> [Goal]: Scale the coordinates in the answers by 2.1, rounding each to the nearest whole number with halves going up. Rewrite the entries from the start through the line containing "Dolar Hoy Colombia (15, 627)", both ends included, with the requests unchanged.

____ Available records

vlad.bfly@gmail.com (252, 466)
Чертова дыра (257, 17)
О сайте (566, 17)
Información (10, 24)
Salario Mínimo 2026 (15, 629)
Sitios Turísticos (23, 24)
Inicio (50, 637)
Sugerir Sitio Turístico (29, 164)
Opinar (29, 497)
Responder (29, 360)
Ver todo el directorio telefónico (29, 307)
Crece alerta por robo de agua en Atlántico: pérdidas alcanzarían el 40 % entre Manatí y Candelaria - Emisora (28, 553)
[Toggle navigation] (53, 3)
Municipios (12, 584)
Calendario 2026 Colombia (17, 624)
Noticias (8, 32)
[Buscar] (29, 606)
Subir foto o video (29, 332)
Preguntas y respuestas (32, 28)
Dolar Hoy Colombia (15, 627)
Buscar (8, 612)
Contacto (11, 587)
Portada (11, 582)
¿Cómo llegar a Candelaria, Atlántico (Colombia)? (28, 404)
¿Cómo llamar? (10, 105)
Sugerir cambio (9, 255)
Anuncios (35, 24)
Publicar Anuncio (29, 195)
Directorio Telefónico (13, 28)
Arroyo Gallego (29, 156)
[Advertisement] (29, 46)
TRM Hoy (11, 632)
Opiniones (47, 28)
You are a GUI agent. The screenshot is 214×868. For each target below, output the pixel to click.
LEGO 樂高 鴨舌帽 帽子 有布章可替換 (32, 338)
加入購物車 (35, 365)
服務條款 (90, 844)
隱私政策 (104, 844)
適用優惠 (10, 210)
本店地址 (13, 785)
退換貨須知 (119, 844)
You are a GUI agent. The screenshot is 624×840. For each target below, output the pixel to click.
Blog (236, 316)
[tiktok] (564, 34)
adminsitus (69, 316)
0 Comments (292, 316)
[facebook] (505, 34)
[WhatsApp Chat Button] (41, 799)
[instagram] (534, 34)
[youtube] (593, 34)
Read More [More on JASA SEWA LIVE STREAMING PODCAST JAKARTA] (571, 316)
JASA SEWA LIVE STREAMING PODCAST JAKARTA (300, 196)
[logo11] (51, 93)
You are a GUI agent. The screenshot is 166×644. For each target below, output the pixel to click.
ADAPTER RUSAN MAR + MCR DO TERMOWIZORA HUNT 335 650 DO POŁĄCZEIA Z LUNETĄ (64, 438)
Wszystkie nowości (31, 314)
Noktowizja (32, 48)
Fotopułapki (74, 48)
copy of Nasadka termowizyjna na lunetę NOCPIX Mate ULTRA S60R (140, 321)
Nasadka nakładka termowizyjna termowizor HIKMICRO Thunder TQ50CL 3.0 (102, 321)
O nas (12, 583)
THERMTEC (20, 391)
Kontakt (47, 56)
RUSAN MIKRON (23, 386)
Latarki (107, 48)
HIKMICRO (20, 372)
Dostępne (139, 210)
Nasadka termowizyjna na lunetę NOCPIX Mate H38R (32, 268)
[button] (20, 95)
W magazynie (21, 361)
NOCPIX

________

> [Exercise result]:
vlad.bfly@gmail.com (529, 979)
Чертова дыра (540, 36)
О сайте (1189, 36)
Información (21, 50)
Salario Mínimo 2026 (32, 1321)
Sitios Turísticos (48, 50)
Inicio (105, 1338)
Sugerir Sitio Turístico (61, 344)
Opinar (61, 1044)
Responder (61, 756)
Ver todo el directorio telefónico (61, 645)
Crece alerta por robo de agua en Atlántico: pérdidas alcanzarían el 40 % entre Manatí y Candelaria - Emisora (59, 1161)
[Toggle navigation] (111, 6)
Municipios (25, 1226)
Calendario 2026 Colombia (36, 1310)
Noticias (17, 67)
[Buscar] (61, 1273)
Subir foto o video (61, 697)
Preguntas y respuestas (67, 59)
Dolar Hoy Colombia (32, 1317)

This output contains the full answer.